J’ai, dans mes souvenirs d’enfant, un très grand arbuste qui poussait près de la maison chez mon père. Le printemps, on le voyait se garnir de fleurs blanches en grappes aplaties. Les abeilles venaient le butiner avec joie. J’aurais aimé lui arracher quelques branches pour m’en faire un bouquet, mais mon père ne voulait pas. Il fallait laisser les branches du pimbina, car à l’automne, il nous donnerait des fruits pour faire de la gelée.

Imaginez combien je le respectais, cet arbre qui nous donnait de la nourriture. Les baies arrivaient fin août, lorsqu’il commençait à faire de petites boules vertes qui, doucement, se teintaient de rouge. Mon plaisir était de les manger à moitié mûres, quand elles étaient encore bien fermes. Quand elles étaient mûres, elles devenaient acides et toutes molles. Ce n’était pas aussi bon.  

Mais c’était à ce moment-là que mon père les ramassait pour faire sa fameuse gelée. Je la revois cuire sur le poêle à bois. On voyait monter dans le chaudron une écume rosée. Mais ce qui ne manquait pas de se faire remarquer, c’était l’odeur de petit pied qui se dégageait de la gelée.

Il était drôle de constater à quel point l’odeur et le goût étaient différents. C’était délicieux sur une rôtie avec un peu de beurre.

Entrées fournies —
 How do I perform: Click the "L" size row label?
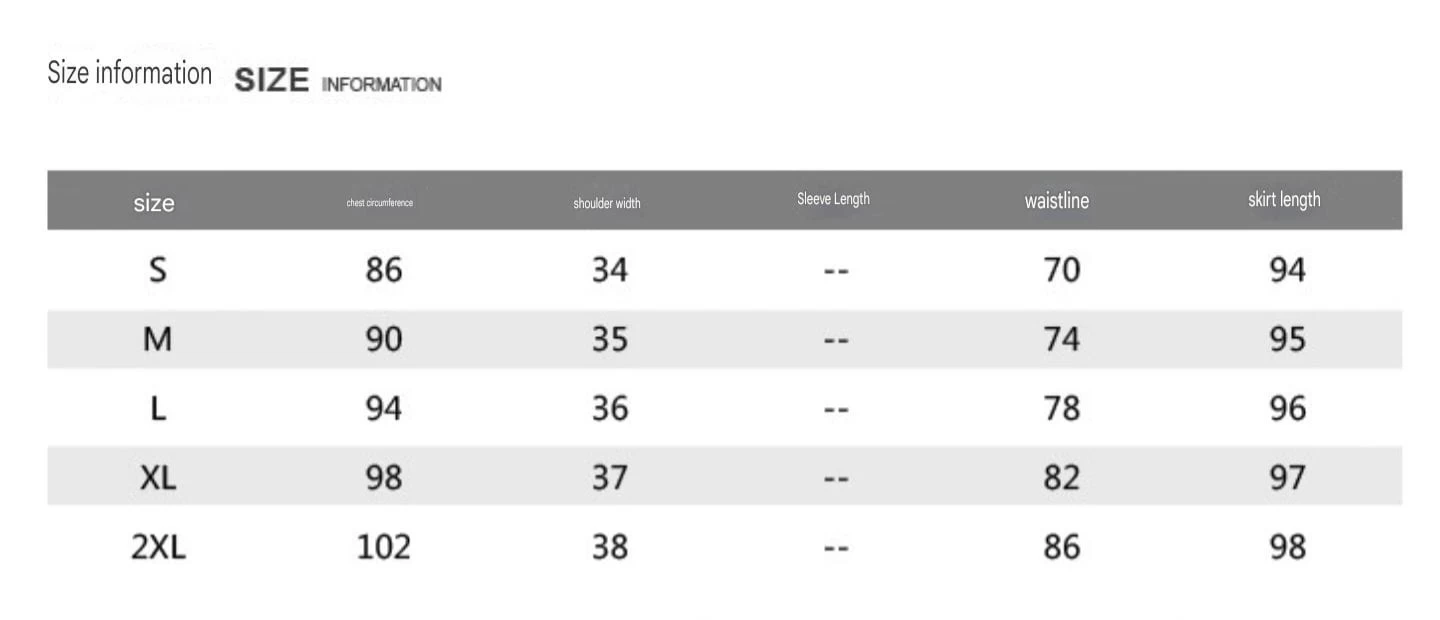tap(157, 408)
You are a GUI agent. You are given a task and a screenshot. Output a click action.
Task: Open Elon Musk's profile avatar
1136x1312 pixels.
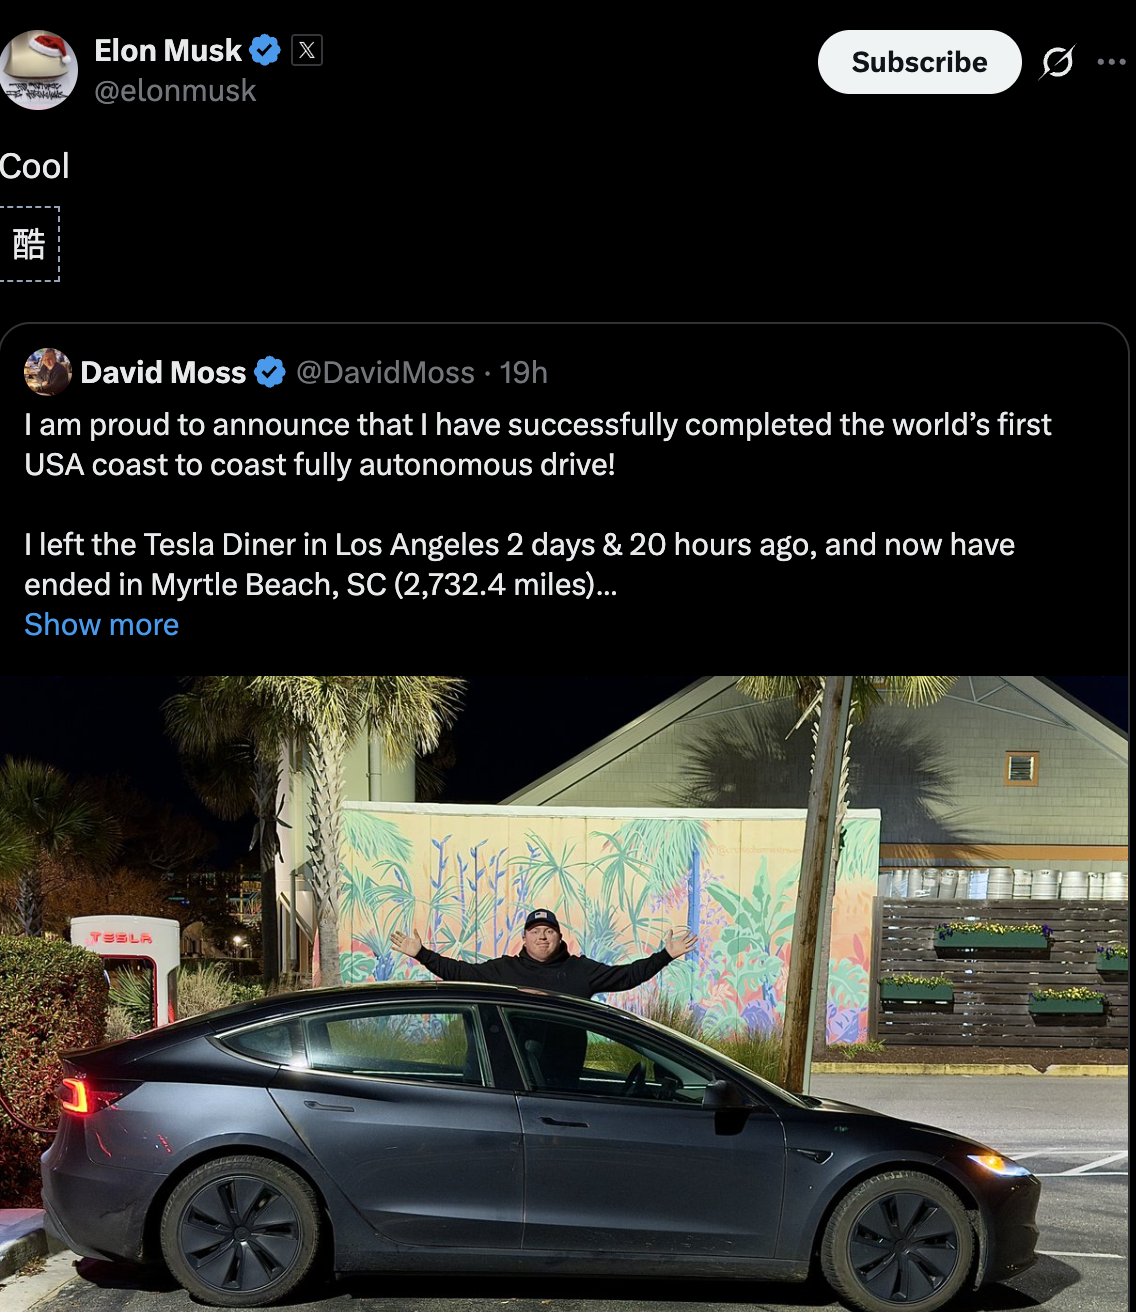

Consigne —
Pour chacun des énoncés suivants, répondez par oui ou par non selon qu’il concorde ou non avec le texte sur le pimbina, et citez textuellement les mots du texte qui tranchent.
1. Le père permettait de couper des branches de l’arbuste pour en faire un bouquet.
2. Les baies du pimbina arrivaient à la fin du mois d’août.
3. Une fois mûres, les baies restaient bien fermes.

Résultat attendu —
1. Non : « mais mon père ne voulait pas ».
2. Oui : « Les baies arrivaient fin août ».
3. Non : « Quand elles étaient mûres, elles devenaient acides et toutes molles ».